Staying put? Will Pat McQuaid get a third term as UCI president next year?
Pat McQuaid is to put himself forward for a third term as UCI president when his current period in the post expires next year.
He has already made approaches to Cycling Ireland asking that the federation nominate him to run for the presidency of the world governing body again. It is anticipated that the organisation will nominate him to run.
No president of the UCI has ever failed to get his home federation to nominate him for election, meaning any failure on the part of McQuaid in that regard would be very embarrassing and potentially politically damaging.
Stickybottle understands from a number of reliable sources in the cycling community in Ireland that the approaches by McQuaid to Cycling Ireland have been at an informal level so far. However, he has unambiguously informed key people in the federation that he is running for office again and that he wants the nomination to come from Cycling Ireland.
It nominated him when he went for election as president for the first time in 2005 and again nominated him when he successfully ran for his second term in 2009.
The UCI presidency runs for a four-year period and McQuaid’s current term at the helm ends next September, when he will be free to try for a third term. Sources within the UCI have confirmed to stickybottle that the Irishman will run for another term.
The election will take place next September at the World Road Race Championships in Florence, Italy.
Some in the Irish cycling community will have reservations about Cycling Ireland nominating McQuaid, now aged 63 years, for the election because of the UCI’s handling of the Lance Armstrong affair and doping in general.
However, when the issue of Pat McQuaid’s tenure in charge of the UCI was raised at Cycling Ireland’s recent AGM in Clonmel, Co Tipperary, there was roughly a 50-50 split in the number of delegates who expressed reservations and those who spoke up for him.
Cycling Ireland recently issued a statement saying it saw nothing in the United States Anti Doping Agency report into the Lance Armstrong affair that would warrant it calling for McQuaid’s resignation.
When Dr Conor McGrane – the official doctor to Cycling Ireland – raised his concerns at the Cycling Ireland AGM about the UCI and tried to have an EGM called for a vote of no confidence in McQuaid, he was told he must gather the support of clubs for such a move.
Cycling Ireland is opposed to holding any vote of no confidence in McQuaid until after the publication next June of the report of the independent commission being established to examine the UCI’s role in the Lance Armstrong Affair.

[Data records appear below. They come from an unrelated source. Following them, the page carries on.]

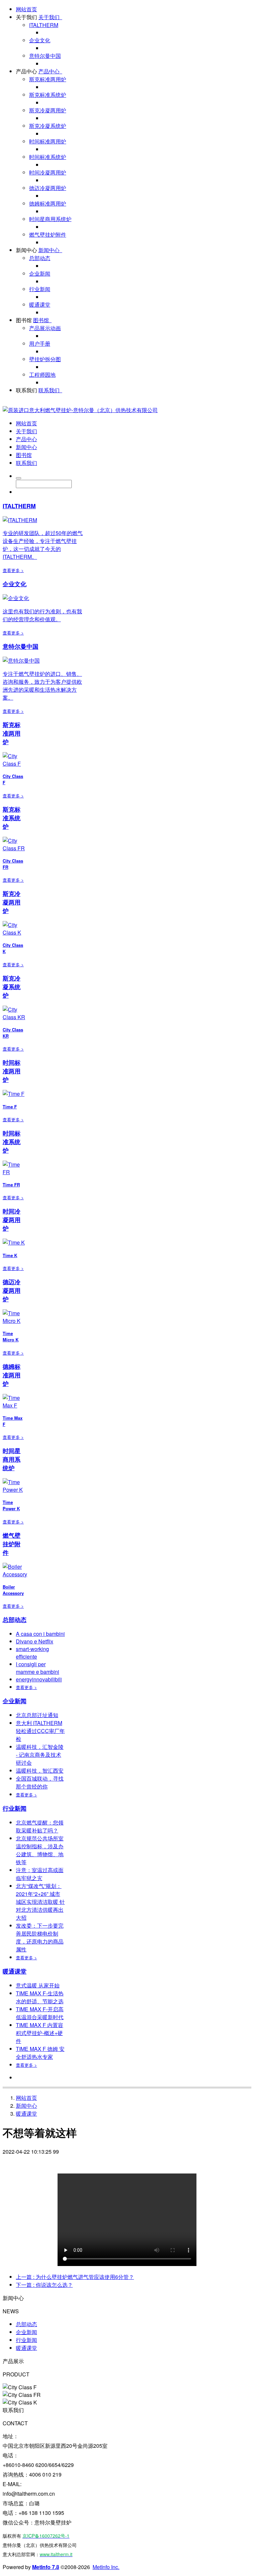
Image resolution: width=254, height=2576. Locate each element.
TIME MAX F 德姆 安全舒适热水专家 (40, 2052)
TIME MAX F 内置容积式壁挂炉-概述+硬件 (39, 2033)
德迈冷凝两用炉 (47, 188)
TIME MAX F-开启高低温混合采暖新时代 (40, 2013)
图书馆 (24, 320)
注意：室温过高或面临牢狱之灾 (40, 1874)
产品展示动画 (45, 328)
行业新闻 (39, 289)
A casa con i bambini (40, 1633)
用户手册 (39, 343)
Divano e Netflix (34, 1641)
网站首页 (26, 9)
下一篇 (44, 2284)
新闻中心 (26, 250)
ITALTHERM (43, 25)
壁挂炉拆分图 (45, 359)
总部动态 (39, 258)
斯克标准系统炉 (47, 94)
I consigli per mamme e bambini (37, 1667)
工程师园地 (42, 374)
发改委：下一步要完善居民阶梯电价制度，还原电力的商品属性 (40, 1937)
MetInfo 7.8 (45, 2567)
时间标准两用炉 (47, 141)
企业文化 (39, 40)
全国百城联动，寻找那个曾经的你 (40, 1782)
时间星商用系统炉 (50, 219)
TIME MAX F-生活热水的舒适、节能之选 (40, 1997)
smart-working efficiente (32, 1652)
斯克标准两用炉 (47, 79)
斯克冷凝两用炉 (47, 110)
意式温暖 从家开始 (38, 1985)
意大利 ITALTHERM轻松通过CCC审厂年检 (40, 1731)
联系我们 (26, 390)
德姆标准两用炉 (47, 203)
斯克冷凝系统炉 (47, 126)
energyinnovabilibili (39, 1679)
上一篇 (75, 2277)
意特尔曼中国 (45, 55)
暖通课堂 (39, 304)
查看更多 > (13, 570)
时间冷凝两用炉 (47, 172)
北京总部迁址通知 (37, 1715)
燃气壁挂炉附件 (47, 234)
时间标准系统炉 (47, 157)
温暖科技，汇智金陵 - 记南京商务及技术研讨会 (40, 1754)
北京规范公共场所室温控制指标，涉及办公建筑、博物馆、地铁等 (40, 1850)
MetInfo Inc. (106, 2567)
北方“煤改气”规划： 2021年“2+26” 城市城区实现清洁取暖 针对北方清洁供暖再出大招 (40, 1901)
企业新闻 (39, 273)
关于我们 (26, 17)
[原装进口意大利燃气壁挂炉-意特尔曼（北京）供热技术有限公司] (80, 410)
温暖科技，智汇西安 (40, 1770)
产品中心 (26, 71)
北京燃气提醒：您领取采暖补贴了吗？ (40, 1826)
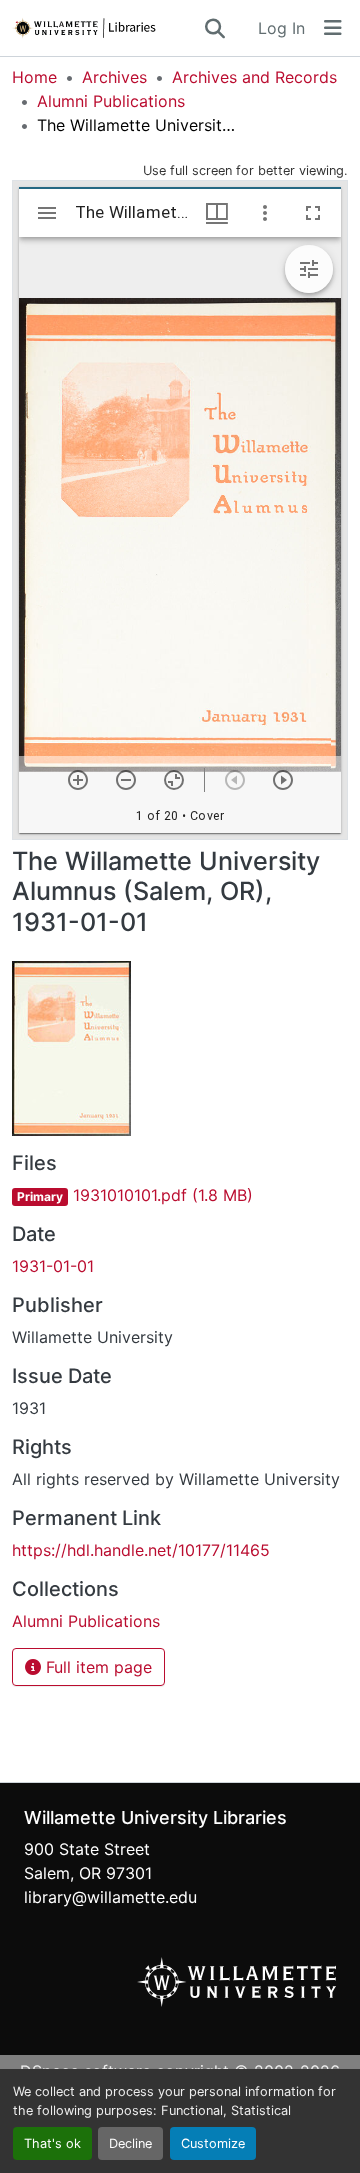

However, with the UCI presidency election to take place in September and nominations due to be lodged by mid June, if Cycling Ireland is to nominate McQuaid – which appears likely – it will have nominated him long before any EGM could be organised after the publication of the report of the independent commission in June.
Even if an EGM were organised it is unclear whether a vote of no confidence would have sufficient support to be passed.